Working in Canada I regularly used conference calls to connect the dispersed sites for meetings but in Brisbane I had the pleasure of delivering a presentation to sites across Queensland using their video conferencing facility which was smooth, easy to use and easy for staff to engage with the speaker.
Pat and the program participants (Physiotherapists) use this technology to run their Extension programme. The program is offered annually and runs with dedicated contact time, one morning a week for 12 months. A particularly clever adaption, considering the distance between the participants, is their peer observation process. Patients agree to be observed and the physiotherapists turn on their webcams and their peers observe their assessment on-screen. Participants ask questions, provide feedback and then they reflect on their observations as a group afterwards. Participants present case studies to each other regularly and once a year they present at a Queensland-wide Forum for AP staff working in Neurosurgery and Orthopaedic screening clinics. They also contribute to professional development for other physiotherapists with an MSK interest who access the conference digitally from across the state. Each participant works through the curriculum which has been designed and tweaked over the years. They undertake formative assessment by their peers, local supervisors and Education Co-ordinator and are independently assessed by their educators at the end of the programme.
The participants tend to be aspiring APs, rather than already holding AP roles. During the Extension Program they undertake a graduated exposure to the AP role but are not guaranteed an AP role on completion. They do, however, undertake the program only with the sponsorship of their local health service, who are looking to sustain and build their AP services. Participants receive a letter upon completion which recognises their AP skills and knowledge, providing demonstration of completion and attainment of the level of expertise required of AP roles which is well recognised by physiotherapy service managers . This method also ensures there are AP ready staff in the pipeline ready to step into any AP roles which may arise.
In Victoria their educational process and credentialing system takes a different turn. Research conducted by Paula Harding and colleagues has resulted in the creation of a set of AP competencies which can be used alongside an array of modules. Clinicians self-identify appropriate modules to supplement their learning and achieve a level of expertise and practice which is relevant to their role and their individual needs. This model is flexible and has been adapted to suit AP staff working in different contexts including spinal screening and the Emergency Department. This model is an ongoing process and relies heavily on the adult learning principles of self-awareness and the clinician’s ability to self-select areas for key development. Clinicians receive a workbook as well as the competency framework which they work through at their own pace carrying out a Learning Needs Assessment to help guide their focus.

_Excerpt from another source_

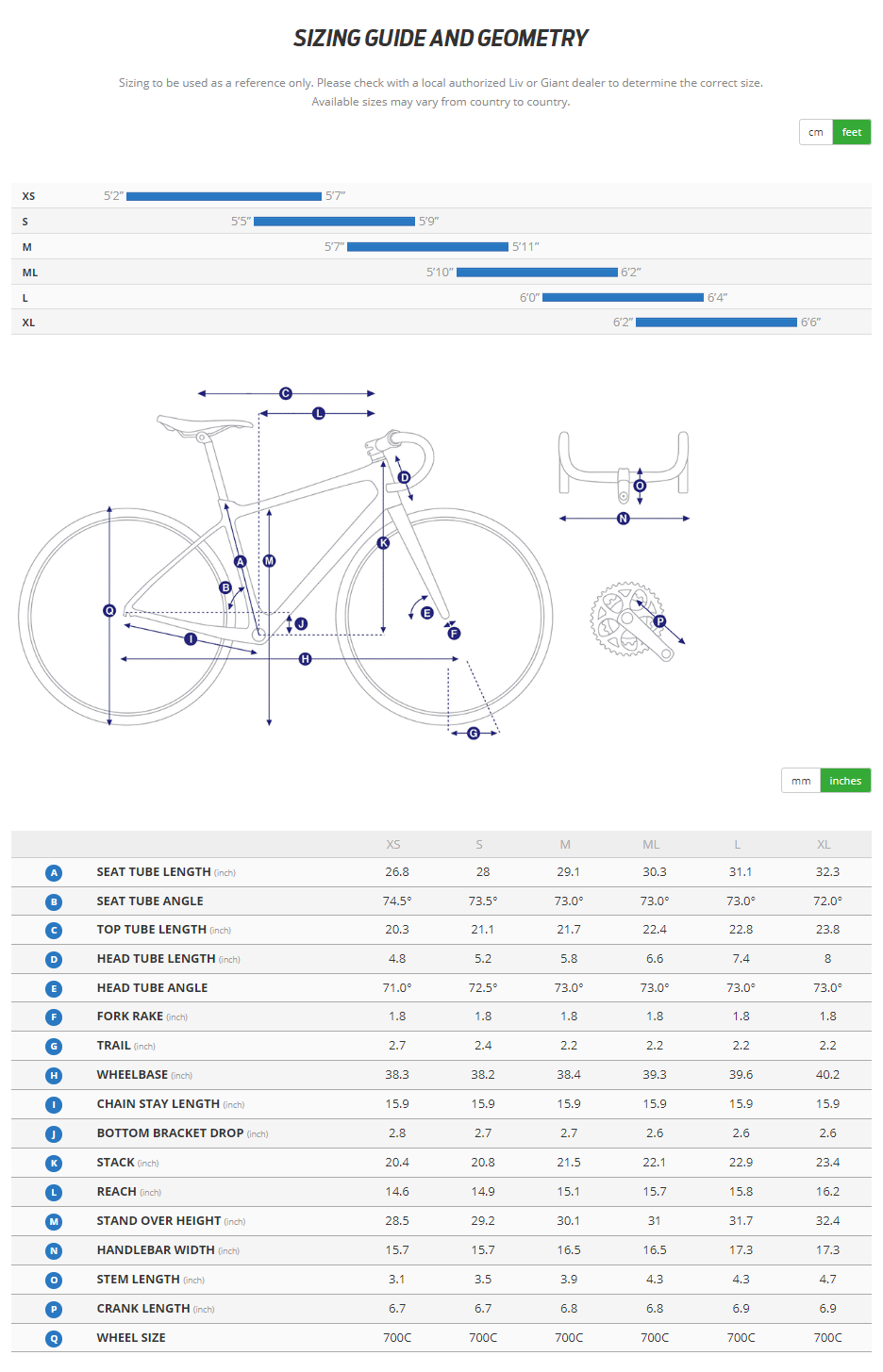Click the D icon for Head Tube Length
The height and width of the screenshot is (1372, 883).
(x=54, y=960)
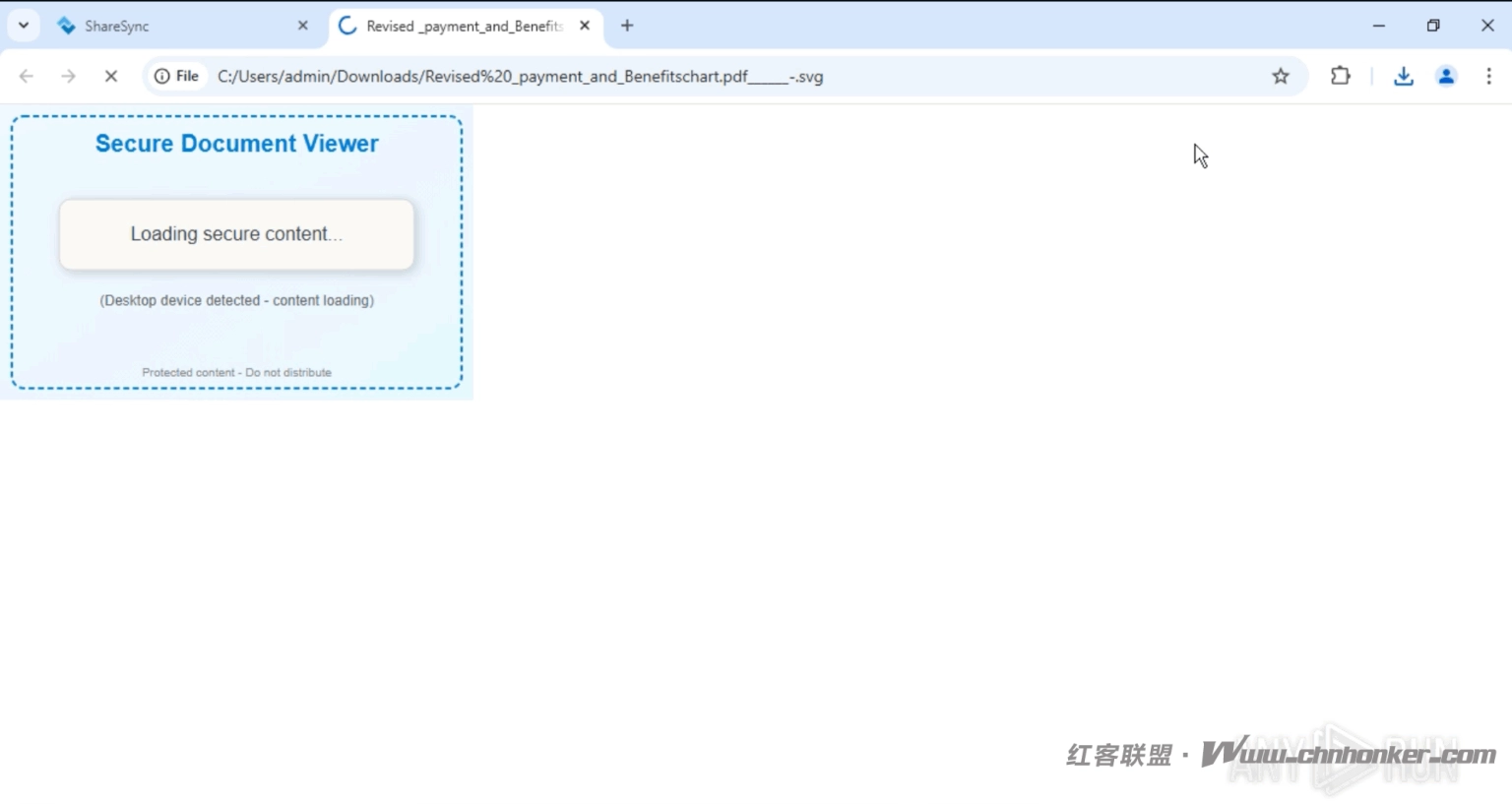Click the Secure Document Viewer heading

pos(236,144)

These two models demonstrate local approaches to the professional issue of equity within MSK post-graduate education which is meaningful to the service and the patients it serves. I challenge readers to consider whether a specified programme of study is appropriate, sufficient and meaningful for every service and every individual clinician. Does this approach automatically equate to safer and more evidence based practices?
Consider Mark Twain’s musing…should we let our schooling get in the way of our education?